Pengerukan yang dilakukan oleh PT. BTID
dengan kedalaman lebih dari 40 meter dengan lebar 15 m dengan bentuk menyerupai
kanal di dasar laut memanjang dari sisi timur laut serangan hingga ke arah
barat lalu membelok ke arah selatan, akibat dari pengerukan ini adalah
timbulnya endapan lumpur dengan tebak kurang lebih 1 m di beberapa tempat.
Persoalan ini merembet ke Pelabuhan Benoa yang terletak di sisi barat daya dari
pulau serangan. Beberapa jalur keluar masuk kapal dari pelabuhan ditemukan
pendangkalan akibat endapan lumpur.
Pulau Serangan yang indah dan sacral,
sekarang seakan tergoyak tidak berdaya. Hanya bisa diam, menunggu perlakuan
apalagi yang akan diterimanya. Disaat seperti ini, saat Pulau Serangan dipenuhi
dengan timbunan sampah bau, dipenuhi dengan tinja sapi, dipenuhi dengan semak
belukar, dipenuhi dengan kafe – kafe illegal dan kerusakan lainnya yang
diakibakan oleh oknum yang tamak itu harus ditanggung oleh masyarakat sekitar.

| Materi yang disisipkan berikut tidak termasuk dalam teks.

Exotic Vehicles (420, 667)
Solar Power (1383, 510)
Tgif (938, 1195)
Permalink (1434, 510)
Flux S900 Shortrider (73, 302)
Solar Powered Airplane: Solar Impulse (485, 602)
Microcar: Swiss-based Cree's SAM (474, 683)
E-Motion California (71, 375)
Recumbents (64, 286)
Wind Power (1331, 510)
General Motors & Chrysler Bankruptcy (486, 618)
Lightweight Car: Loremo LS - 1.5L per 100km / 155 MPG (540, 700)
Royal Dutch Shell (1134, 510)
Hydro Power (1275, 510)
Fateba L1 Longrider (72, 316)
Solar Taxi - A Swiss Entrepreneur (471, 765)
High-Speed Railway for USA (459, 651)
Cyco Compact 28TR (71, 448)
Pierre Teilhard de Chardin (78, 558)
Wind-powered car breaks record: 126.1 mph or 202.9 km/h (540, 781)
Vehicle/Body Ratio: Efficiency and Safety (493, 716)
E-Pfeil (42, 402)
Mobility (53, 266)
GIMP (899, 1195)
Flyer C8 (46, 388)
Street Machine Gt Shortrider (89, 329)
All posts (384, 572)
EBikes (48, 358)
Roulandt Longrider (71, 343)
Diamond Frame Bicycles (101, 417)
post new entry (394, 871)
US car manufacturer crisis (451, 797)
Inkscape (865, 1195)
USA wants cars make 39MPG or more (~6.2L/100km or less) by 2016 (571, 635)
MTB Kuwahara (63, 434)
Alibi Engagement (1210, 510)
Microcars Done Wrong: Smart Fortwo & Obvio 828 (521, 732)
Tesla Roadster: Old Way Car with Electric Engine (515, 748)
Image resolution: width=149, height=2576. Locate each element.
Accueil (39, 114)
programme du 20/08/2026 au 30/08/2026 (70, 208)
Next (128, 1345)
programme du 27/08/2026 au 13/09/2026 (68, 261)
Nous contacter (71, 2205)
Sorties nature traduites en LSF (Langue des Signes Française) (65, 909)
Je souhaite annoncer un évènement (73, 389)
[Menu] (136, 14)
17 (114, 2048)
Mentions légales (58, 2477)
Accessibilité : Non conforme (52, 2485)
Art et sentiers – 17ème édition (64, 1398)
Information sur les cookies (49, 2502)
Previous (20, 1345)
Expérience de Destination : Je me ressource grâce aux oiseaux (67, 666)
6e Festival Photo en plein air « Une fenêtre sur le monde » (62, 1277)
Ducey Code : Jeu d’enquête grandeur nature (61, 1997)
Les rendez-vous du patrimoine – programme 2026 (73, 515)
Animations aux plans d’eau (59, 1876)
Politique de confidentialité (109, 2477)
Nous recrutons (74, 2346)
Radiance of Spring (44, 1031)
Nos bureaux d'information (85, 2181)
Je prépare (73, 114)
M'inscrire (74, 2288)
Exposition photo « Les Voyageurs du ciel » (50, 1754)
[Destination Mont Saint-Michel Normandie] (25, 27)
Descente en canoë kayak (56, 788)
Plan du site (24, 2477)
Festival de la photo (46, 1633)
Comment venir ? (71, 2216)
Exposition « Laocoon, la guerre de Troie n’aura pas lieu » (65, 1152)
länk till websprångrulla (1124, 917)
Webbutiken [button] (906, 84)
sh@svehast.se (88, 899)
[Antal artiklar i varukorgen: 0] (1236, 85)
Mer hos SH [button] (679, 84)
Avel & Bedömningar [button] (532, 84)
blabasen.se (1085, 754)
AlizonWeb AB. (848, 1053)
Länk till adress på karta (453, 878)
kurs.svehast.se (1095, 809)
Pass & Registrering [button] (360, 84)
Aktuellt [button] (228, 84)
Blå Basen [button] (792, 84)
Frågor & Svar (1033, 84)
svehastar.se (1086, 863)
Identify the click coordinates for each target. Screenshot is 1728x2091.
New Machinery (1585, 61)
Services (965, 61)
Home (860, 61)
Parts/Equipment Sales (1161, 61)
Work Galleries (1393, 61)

Masyarakat bahu membahu untuk memberbaharui alamnya. Masyarakat yang sadar akan
pentingnya alam, berusaha untuk mengembalikan Serangan seperti dulu. Pemerintah
yang berwenang seharusnya lebih kritis dalam mengambil keputusan, tidak hanya
memprioritaskan uang, namun juga keamanan dan kenyamanan masyarakat disana.
Perubahan tidak selalu akan menjadi lebih baik.
Masyarakat juga dinilai harus lebih
mempertimbangkan, pihak mana yang benar dan pihak mana yang hanya mencari
keuntungan semata, tanpa memikirkan keajegan pulau serangan. Sekarang proyek BTID berhenti karena
kekurangan dana, sementara kerusakan lingkungan dan kesusahan penduduk dalam
hidupnya berlangsung. Solusi untuk permasalahan yang muncul akibat BTID harus
ditemui, dan beberapa diajukan dalam Sampai sekarang, proyek BTID menimbulkan
lebih banyak permasalahan daripada pemanfaatan untuk masyarakat Serangan. Ada
kerusakan lingkungan, yang menyebabkan kehilangan mata pencaharian untuk 85%
penduduk yang merupakan nelayan pesisir. Ada pelanggaran HAM, ‘kain sosial’
telah berubah, dan penduduk Serangan mengalami kerugian besar.
Pulau Serangan harus dikembalikan
seperti dulu, saat ia masih menjadi idola para wisatawan, saat masih menyajikan
panorama yang indah. Kita semua harus saling sadar-menyadari betapa pentingnya
alam ini, alam yang sudah dianugerahkan Tuhan kepada kita. Hutan bakau yang
mulai tercemar sampah, terumbu karang yang muali habis perlahan, ikan-ikan yang
kabur dan semua yang rusak harus diperbaiki. Hal ini tentu memerlukan kerjasama
antara pemerintah dan masyarakat. Sehingga perlahan-lahan, melalui proses dan
waktu yang lama, Taksu Pulau Serangan dapat kembali seperti sedia kala.